TEXTO DE ESTUDIO:
════════════════

Por Alfredo Espinosa Rodríguez*
La década perdida dejó un andamiaje –hasta la fecha– difícil de desmontar: el tráfico de influencias, el manejo clientelar de la institucionalidad del Estado y el derroche faraónico de recursos para disfrazar la crisis con bonanza a pretexto de cualquier mejora o compra técnica, tecnológica y de infraestructura; pero también, el deseo perverso de convertir a los funcionarios públicos en trabajadores particulares y mercenarios al servicio irrestricto de las autoridades de turno cuyos intereses no siempre son los mismos que los del país.
Si algo nos deja como lección esta farragosa transición a la democracia es que, cuando el horizonte de sentido de las instituciones sucumbe por su falta de credibilidad y se entremezcla con el deseo envalentonado de protagonismo de sus titulares; los resultados de esa mutación pueden ser más que funestos, sobre todo si se perpetúan prácticas autoritarias y gamonales con el apoyo de funcionarios que, pese a ser servidores públicos y percibir su remuneración del Estado, trabajan con sentido de pertenencia no hacia la nación ni al país que paga sus salarios, sino hacia quien o quienes coyunturalmente se encuentran en el poder.

════════════════

DATOS DEL EJERCICIO:
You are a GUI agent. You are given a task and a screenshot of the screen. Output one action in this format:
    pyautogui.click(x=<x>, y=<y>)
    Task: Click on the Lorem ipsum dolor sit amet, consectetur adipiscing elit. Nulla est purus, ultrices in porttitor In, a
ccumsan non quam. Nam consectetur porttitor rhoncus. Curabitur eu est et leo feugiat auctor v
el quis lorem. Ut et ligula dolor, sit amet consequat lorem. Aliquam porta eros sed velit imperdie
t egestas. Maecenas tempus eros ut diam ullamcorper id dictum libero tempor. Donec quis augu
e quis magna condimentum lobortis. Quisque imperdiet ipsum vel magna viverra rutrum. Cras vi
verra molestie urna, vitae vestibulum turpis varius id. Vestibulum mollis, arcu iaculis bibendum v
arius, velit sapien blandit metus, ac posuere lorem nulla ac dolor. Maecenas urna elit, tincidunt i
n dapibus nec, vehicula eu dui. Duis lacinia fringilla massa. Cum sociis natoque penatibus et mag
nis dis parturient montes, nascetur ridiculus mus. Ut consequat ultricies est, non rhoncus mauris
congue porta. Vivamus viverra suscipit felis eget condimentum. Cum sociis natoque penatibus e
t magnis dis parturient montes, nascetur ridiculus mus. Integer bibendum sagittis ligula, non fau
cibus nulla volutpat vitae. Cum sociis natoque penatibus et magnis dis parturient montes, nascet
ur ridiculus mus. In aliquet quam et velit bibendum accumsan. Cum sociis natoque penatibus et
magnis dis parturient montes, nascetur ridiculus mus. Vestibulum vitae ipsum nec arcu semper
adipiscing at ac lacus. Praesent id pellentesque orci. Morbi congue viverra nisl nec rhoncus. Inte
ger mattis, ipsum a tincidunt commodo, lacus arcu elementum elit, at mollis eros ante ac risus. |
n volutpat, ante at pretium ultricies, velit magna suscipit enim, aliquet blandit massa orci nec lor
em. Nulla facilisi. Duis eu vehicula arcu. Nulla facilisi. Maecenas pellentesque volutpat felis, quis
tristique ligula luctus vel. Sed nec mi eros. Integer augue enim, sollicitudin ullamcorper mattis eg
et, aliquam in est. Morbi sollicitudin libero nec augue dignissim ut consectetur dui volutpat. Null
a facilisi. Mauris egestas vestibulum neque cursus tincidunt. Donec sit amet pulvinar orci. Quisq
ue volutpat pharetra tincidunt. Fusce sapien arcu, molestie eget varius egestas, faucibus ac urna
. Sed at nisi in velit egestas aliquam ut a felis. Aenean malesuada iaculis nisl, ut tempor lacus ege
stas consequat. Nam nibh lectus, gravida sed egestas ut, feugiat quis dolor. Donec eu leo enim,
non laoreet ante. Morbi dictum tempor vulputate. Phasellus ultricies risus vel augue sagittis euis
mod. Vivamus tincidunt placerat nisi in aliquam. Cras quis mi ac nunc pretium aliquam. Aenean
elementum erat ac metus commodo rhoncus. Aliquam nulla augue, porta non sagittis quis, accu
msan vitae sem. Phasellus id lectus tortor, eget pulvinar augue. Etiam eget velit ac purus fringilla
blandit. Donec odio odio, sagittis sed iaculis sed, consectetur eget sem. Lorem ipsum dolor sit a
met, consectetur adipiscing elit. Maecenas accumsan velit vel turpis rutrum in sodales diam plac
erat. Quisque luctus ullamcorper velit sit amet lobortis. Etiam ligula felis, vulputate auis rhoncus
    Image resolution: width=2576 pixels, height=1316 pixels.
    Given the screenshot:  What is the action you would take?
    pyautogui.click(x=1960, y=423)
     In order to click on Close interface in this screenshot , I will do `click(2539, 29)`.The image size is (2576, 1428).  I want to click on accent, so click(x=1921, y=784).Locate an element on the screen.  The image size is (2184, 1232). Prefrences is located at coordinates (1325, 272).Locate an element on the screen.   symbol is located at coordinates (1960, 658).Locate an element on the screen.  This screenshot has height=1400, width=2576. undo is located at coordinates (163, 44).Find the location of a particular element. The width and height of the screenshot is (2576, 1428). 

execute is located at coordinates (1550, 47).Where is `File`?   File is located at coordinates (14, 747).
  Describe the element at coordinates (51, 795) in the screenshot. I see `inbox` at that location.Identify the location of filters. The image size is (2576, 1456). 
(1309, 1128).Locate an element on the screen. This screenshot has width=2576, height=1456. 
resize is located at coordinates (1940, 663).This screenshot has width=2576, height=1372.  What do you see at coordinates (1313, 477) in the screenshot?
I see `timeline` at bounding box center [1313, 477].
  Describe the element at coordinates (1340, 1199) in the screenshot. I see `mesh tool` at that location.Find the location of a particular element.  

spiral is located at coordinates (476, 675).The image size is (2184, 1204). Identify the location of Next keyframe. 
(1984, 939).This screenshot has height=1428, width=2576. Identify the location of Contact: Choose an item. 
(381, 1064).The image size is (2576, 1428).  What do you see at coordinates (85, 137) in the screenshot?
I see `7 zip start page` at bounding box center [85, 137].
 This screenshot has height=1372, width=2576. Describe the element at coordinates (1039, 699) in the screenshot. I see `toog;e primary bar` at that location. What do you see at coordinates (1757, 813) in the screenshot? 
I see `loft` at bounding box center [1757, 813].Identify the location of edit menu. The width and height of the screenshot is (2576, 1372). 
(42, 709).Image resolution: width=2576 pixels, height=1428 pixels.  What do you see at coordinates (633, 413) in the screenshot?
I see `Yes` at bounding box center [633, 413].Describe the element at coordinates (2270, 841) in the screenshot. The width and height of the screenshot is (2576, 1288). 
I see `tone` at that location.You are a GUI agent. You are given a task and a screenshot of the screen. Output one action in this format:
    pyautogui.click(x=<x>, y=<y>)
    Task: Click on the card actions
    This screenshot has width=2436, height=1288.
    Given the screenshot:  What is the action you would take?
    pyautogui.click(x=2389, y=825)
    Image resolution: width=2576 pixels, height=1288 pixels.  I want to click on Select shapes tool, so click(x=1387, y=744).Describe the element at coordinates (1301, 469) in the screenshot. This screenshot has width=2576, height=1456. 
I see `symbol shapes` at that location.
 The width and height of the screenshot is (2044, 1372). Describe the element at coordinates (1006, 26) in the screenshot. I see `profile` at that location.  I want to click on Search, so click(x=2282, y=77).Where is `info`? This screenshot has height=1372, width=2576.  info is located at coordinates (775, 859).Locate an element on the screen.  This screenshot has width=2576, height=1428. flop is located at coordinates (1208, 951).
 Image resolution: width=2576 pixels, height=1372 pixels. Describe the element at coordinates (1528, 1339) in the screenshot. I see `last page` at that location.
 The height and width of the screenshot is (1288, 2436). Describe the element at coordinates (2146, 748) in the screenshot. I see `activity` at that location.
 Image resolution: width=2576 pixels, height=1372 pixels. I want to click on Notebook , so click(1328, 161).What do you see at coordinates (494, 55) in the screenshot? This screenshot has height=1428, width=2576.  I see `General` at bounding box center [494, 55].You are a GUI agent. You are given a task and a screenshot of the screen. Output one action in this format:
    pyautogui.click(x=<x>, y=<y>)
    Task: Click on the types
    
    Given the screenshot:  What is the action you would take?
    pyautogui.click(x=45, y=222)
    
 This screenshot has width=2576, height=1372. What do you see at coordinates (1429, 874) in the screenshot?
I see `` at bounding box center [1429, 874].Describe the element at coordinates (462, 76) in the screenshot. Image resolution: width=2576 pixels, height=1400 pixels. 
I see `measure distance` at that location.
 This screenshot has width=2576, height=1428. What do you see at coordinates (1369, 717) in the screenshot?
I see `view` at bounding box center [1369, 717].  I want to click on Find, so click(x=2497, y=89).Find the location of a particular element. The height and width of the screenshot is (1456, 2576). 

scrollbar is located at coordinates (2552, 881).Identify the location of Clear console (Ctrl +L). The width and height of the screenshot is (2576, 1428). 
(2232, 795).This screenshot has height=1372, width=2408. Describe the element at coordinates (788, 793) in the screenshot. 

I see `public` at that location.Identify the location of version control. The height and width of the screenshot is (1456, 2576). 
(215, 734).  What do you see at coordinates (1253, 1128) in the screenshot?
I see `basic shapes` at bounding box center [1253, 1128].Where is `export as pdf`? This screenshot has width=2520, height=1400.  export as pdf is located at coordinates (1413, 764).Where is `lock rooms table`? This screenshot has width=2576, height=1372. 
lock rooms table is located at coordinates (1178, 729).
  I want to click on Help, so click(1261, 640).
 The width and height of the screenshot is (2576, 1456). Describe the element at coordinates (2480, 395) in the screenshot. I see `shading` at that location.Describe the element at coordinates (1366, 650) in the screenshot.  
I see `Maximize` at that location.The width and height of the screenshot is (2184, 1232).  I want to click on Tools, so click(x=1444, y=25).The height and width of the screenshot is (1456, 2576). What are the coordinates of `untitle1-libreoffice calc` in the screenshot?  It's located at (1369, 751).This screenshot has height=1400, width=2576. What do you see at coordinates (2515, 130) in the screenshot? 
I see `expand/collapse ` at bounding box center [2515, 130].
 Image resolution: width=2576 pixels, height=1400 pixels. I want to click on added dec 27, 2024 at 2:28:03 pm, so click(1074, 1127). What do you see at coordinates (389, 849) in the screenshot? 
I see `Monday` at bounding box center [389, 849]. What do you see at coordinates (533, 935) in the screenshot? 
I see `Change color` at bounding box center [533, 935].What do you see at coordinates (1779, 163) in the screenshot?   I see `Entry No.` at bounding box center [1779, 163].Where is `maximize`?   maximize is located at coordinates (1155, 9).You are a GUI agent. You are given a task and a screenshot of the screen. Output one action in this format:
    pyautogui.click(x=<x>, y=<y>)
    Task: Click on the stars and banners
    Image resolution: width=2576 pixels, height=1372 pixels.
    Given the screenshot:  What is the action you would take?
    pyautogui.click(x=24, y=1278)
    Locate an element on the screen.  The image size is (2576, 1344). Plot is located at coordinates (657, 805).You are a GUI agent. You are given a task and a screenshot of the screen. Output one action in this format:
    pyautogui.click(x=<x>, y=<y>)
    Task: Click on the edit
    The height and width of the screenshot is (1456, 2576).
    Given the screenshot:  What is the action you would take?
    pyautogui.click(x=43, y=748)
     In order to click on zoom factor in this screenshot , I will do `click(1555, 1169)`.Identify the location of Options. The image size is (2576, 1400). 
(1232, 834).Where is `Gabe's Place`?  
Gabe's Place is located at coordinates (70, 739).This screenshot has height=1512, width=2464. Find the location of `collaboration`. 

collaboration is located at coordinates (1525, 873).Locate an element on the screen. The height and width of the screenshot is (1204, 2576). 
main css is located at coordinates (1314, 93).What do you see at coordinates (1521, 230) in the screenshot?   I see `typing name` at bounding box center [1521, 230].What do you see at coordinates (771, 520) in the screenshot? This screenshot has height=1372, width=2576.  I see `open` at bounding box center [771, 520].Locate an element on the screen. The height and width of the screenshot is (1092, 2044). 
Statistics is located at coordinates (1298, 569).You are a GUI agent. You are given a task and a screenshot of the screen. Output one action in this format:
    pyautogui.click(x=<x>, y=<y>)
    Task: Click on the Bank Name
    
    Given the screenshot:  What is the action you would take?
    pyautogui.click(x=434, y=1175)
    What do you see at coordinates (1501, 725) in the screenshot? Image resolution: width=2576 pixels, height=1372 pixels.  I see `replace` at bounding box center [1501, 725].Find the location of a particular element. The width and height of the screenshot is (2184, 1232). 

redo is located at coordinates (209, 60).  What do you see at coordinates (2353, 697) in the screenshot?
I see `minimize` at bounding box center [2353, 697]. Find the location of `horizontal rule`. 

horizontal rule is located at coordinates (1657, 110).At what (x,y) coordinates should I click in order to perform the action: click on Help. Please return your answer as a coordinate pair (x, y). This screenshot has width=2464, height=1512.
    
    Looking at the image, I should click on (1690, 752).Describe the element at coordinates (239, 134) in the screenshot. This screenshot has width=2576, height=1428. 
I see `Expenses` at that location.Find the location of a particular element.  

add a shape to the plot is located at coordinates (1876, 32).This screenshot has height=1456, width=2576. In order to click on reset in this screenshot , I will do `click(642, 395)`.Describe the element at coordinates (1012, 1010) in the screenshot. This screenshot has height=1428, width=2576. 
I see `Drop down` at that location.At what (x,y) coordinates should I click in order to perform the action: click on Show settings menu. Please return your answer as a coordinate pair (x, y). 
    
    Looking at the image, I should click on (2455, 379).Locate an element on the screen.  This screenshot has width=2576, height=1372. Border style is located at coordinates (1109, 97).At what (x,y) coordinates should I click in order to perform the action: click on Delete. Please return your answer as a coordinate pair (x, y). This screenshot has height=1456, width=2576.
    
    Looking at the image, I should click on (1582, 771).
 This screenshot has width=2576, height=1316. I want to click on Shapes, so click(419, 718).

════════════════

CONSIGNA 1: Reproduce tal cual el pasaje del texto sobre la década perdida que empieza con "Por Alfredo Espinosa" y sigue hasta "los del país.", ambas partes incluidas.
CONSIGNA 2: Retoma el texto sobre la década perdida y prosíguelo a partir de su última oración.
Los ítems constituyen un material aparte, ajeno al texto sobre la década perdida.

RESPUESTA DEL EJERCICIO 1:
Por Alfredo Espinosa Rodríguez*
La década perdida dejó un andamiaje –hasta la fecha– difícil de desmontar: el tráfico de influencias, el manejo clientelar de la institucionalidad del Estado y el derroche faraónico de recursos para disfrazar la crisis con bonanza a pretexto de cualquier mejora o compra técnica, tecnológica y de infraestructura; pero también, el deseo perverso de convertir a los funcionarios públicos en trabajadores particulares y mercenarios al servicio irrestricto de las autoridades de turno cuyos intereses no siempre son los mismos que los del país.

RESPUESTA DEL EJERCICIO 2:
Frente a este penoso escenario hay que diferenciar entre dos tipos de funcionarios públicos: los que aceptan por necesidad y supervivencia el convertirse en cajas de resonancia de quienes ostentan una parcela de poder estatal para asegurar la permanencia en sus trabajos y con ello su sustento diario (lo cual en sí mismo es ya una forma de chantaje y extorsión); y los otros, los que forjaron su reputación de mercenarios atacando a periodistas, fabricando mentiras, haciendo espionaje, violentando la libertad de expresión o edificando narrativas beligerantes contra la democracia en nombre de un falso socialismo que será recordado por ser sinónimo de corrupción.
Ambos casos representan la privatización del quehacer público de los funcionarios de Estado, bien sea en beneficio de la autoridad de turno o bien del partido político y sus aliados de mayoría. ¡Esta es una realidad indiscutible! Sí, un secreto a voces que forma parte de la memoria oral de la mala política y su visión distorsionada de lealtad que tiende a confundir la defensa de la institucionalidad democrática por el resguardo a ultranza de las personas que dirigen las dependencias y funciones del Estado –en muchas ocasiones– con mentalidad parroquial.
Lo peor de todo esto es que los llamados a preservar la institucionalidad democrática del país y la voluntad ciudadana, ahora tratan de edulcorar su léxico e imagen reciclando a las personas que defendieron el Estado de propaganda en el Ecuador. ¿Será porque ahora apelan a la no discriminación? ¿Será que la presencia de estas personas responde al pago de favores políticos o es parte de un acuerdo de “convivencia” entre los dueños del país?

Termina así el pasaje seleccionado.